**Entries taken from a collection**

---

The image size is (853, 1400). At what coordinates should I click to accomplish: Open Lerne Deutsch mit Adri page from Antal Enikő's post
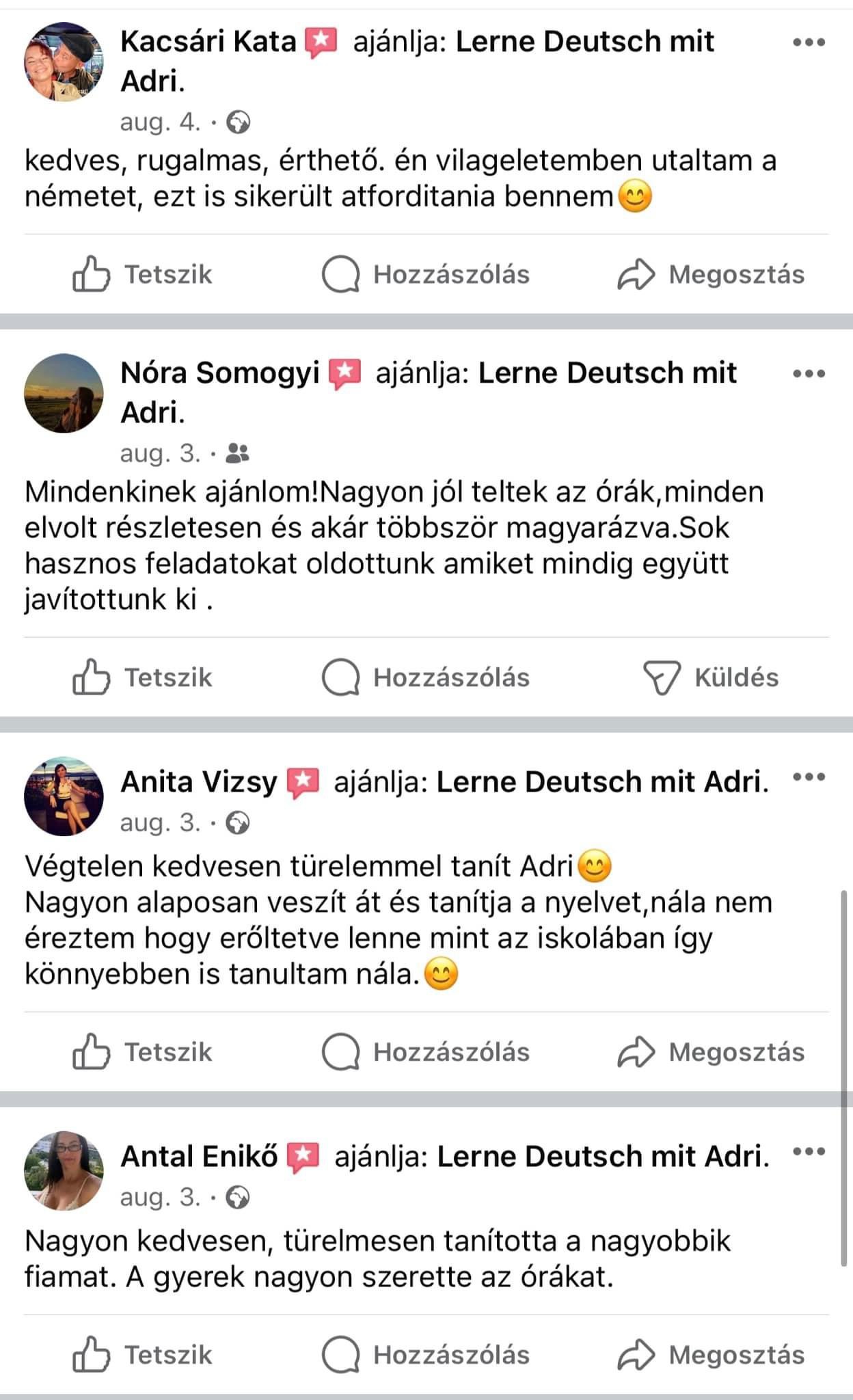[x=603, y=1157]
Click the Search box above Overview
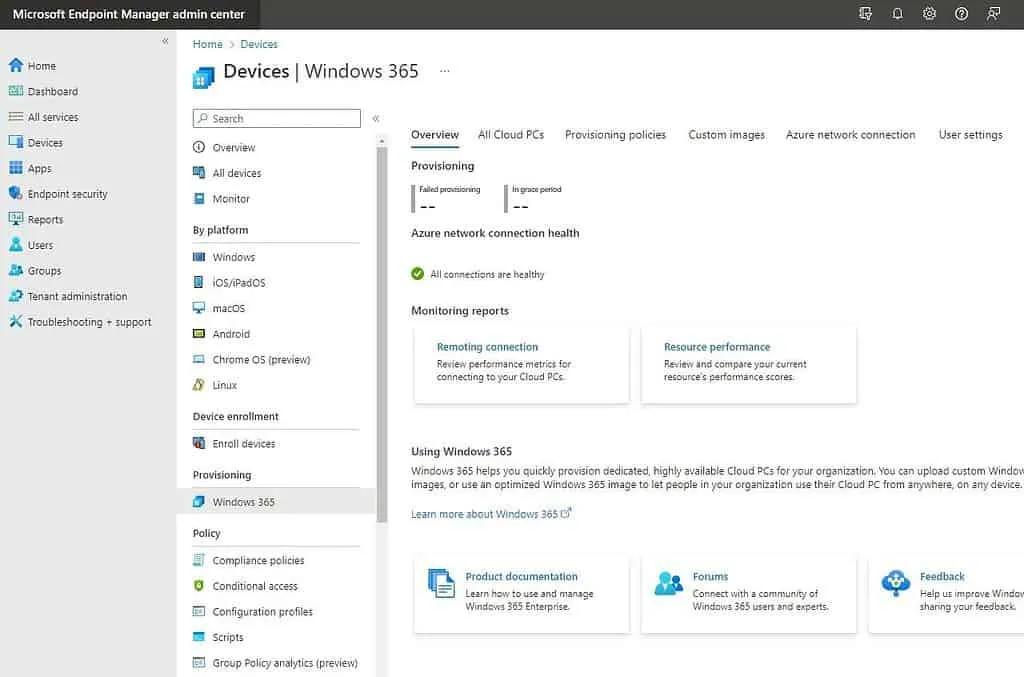 click(276, 118)
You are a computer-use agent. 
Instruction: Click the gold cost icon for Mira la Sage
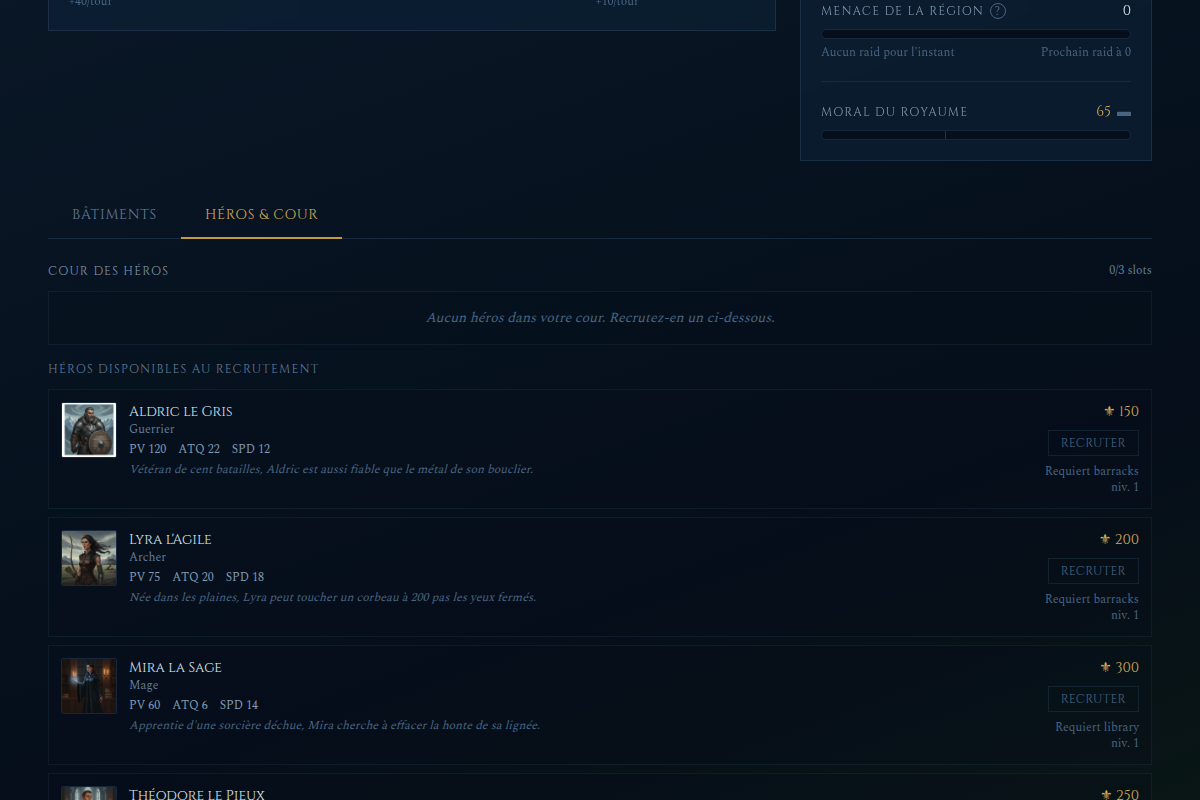pos(1105,667)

---

**Task brief**
Will you set down the records word for word while leaving out every picture?

**Output for this task**
The image size is (853, 1400). At what coordinates should I click to accomplish: Open Lerne Deutsch mit Adri page from Antal Enikő's post
[x=603, y=1157]
Click the Search box above Overview
 click(276, 118)
You are a computer-use agent. 
Instruction: Click the gold cost icon for Mira la Sage
pos(1105,667)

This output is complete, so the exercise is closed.